The Senate Relief Bill Provides Economic Relief — But Not To Some Immigrants
The $2 trillion emergency relief bill moving through Congress is designed to cushion the effects of the steep economic downturn caused by the pandemic — but provides little relief for immigrants.
The legislation, which provides one-time cash payments to low- and middle-income households, excludes immigrants in the country illegally as well as children who are U.S. citizens but have at least one parent who is undocumented.
Immigrant advocates also say the bill doesn't provide sufficient access to coronavirus testing and treatment to some immigrants who are here legally.

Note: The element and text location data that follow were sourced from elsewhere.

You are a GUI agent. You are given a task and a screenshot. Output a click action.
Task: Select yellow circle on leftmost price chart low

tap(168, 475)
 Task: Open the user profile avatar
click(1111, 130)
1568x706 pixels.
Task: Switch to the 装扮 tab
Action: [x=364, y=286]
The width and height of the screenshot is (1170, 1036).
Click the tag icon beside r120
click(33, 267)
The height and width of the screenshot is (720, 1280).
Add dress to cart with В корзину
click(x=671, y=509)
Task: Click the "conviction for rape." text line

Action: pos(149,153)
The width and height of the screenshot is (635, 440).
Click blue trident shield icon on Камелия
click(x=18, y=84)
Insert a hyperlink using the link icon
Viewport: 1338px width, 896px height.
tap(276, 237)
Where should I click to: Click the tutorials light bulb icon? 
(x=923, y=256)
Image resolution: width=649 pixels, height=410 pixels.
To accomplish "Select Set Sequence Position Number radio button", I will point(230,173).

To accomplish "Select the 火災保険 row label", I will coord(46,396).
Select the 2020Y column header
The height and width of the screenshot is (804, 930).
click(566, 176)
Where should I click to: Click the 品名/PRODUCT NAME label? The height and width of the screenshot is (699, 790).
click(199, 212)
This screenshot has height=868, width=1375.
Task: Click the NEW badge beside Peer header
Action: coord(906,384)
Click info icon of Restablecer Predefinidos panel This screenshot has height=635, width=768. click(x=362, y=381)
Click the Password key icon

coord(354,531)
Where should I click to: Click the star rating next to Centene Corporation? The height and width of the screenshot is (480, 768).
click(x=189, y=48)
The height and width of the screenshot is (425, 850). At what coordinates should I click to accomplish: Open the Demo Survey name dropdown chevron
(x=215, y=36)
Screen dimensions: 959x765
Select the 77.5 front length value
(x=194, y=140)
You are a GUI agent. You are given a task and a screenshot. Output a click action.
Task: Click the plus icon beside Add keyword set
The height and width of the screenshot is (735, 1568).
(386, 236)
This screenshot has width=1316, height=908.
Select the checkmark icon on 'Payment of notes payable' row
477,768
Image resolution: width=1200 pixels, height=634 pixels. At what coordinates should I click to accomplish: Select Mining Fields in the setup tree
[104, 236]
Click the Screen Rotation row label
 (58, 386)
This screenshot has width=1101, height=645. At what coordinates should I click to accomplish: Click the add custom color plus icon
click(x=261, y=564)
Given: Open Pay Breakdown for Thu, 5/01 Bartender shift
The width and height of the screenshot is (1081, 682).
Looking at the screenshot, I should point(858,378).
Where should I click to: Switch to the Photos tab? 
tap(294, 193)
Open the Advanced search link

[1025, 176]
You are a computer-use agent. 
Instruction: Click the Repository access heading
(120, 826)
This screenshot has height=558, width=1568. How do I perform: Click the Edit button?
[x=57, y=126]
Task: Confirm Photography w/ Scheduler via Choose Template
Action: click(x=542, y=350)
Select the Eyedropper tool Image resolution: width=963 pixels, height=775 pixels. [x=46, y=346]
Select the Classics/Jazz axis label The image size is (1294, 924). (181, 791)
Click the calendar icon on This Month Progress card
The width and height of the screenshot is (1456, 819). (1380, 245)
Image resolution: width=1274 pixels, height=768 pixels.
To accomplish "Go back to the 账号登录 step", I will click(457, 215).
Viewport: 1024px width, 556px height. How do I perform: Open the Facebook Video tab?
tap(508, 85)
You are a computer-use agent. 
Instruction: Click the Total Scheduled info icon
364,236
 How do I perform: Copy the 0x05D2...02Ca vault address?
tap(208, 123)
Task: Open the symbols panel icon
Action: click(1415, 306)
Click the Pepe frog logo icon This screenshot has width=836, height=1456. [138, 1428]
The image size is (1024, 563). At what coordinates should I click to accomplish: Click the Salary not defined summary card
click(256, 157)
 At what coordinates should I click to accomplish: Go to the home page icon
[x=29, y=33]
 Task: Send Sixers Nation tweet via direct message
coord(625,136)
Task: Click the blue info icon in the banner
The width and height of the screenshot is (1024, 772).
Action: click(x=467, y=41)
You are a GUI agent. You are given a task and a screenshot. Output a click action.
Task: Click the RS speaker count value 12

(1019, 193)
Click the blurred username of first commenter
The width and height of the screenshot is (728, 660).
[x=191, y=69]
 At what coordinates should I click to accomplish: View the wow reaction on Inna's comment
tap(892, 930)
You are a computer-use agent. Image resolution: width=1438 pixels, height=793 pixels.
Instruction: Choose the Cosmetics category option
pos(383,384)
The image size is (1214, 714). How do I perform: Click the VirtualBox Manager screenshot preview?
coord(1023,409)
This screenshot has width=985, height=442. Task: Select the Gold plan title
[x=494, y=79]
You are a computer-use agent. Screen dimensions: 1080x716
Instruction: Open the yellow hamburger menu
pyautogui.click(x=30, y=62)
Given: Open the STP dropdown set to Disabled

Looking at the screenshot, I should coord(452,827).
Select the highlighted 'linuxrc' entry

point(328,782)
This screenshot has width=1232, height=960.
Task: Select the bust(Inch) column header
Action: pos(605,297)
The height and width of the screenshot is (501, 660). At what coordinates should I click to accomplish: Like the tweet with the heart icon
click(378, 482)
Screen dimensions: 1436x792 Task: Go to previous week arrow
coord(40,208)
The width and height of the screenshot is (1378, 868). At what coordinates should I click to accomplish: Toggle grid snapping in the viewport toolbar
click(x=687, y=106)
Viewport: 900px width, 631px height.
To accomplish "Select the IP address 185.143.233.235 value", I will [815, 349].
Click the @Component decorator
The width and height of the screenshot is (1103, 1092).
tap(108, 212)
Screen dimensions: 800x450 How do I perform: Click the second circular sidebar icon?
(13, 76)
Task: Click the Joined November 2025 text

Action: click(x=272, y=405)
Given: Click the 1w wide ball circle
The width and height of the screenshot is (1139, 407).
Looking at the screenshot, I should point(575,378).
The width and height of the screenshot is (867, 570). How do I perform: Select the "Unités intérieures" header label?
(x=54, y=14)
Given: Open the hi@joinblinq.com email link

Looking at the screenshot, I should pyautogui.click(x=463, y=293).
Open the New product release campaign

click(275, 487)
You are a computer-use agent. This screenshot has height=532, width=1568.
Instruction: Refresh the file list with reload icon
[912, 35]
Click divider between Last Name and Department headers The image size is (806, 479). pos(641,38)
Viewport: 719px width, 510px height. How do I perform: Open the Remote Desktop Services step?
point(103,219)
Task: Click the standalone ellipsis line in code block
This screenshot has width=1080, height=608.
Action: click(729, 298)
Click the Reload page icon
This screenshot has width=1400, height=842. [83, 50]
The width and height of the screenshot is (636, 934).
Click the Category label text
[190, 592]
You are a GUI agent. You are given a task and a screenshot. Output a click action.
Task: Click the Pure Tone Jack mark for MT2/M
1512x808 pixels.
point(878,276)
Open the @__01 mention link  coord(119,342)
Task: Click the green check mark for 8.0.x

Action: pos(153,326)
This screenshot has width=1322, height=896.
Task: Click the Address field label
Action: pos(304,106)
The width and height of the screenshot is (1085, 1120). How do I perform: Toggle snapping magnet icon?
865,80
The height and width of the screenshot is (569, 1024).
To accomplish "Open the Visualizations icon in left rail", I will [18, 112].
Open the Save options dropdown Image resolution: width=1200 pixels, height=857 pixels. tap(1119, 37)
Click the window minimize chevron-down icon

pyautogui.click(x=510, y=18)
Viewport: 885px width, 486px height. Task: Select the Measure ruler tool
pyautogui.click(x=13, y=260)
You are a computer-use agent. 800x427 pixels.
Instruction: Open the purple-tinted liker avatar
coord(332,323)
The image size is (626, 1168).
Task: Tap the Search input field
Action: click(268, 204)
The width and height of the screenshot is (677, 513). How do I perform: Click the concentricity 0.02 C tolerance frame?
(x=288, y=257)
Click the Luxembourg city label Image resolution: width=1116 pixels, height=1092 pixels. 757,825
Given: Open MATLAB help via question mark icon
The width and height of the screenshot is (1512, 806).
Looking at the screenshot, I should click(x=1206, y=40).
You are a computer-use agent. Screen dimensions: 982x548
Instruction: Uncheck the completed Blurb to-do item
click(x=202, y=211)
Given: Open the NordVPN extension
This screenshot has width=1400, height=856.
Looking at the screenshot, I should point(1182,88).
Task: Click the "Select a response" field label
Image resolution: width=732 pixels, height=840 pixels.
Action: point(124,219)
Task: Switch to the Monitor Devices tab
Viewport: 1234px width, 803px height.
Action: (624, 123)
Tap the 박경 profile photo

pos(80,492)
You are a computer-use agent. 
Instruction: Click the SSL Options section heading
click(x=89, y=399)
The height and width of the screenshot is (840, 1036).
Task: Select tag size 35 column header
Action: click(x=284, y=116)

Many of those immigrants work in the health care field, said Steven Choi, the director of the New York Immigration Coalition. "The people who are on the front lines fighting back against this insidious COVID-19 pandemic are the very ones who are being excluded from relief," he said.
The Senate bill sets aside $250 billion for direct cash assistance checks. But in order to qualify, immigrant advocates point out, recipients have to use a Social Security number to pay their taxes. That excludes undocumented immigrants and mixed-status families, even those that pay taxes in the U.S.
"It's harmful for the families that are like me," said Lesley Rodriguez, who comes from a mixed-status family in New York. Rodriguez and her siblings are U.S. citizens, but her parents are undocumented. "It's unfair for the people that are on the front lines, the delivery workers and the people in the supermarkets who also have kids and have to pay bills."
The Senate passed the relief package today, and final passage in the House is expected Friday.
Immigrant advocates and public health experts had urged lawmakers to expand access to federal health care subsidies to immigrants who are protected from deportation under the Deferred Action for Childhood Arrivals and Temporary Protected Status programs as well as recent immigrants who have gotten their green cards in the past five years.
But the Senate bill does not lift existing restrictions on federal Medicaid dollars. Many Republicans argue that providing these benefits gives people and incentive to immigrate here illegally.
Tyler Moran with the Immigration Hub, a nonprofit in Washington, D.C., said "there is no rhyme or reason why anyone should be excluded from a solution to combat a pandemic." She added: "Ensuring these workers and families are part of a comprehensive solution against this outbreak isn't just the right thing to do, but a public health requirement."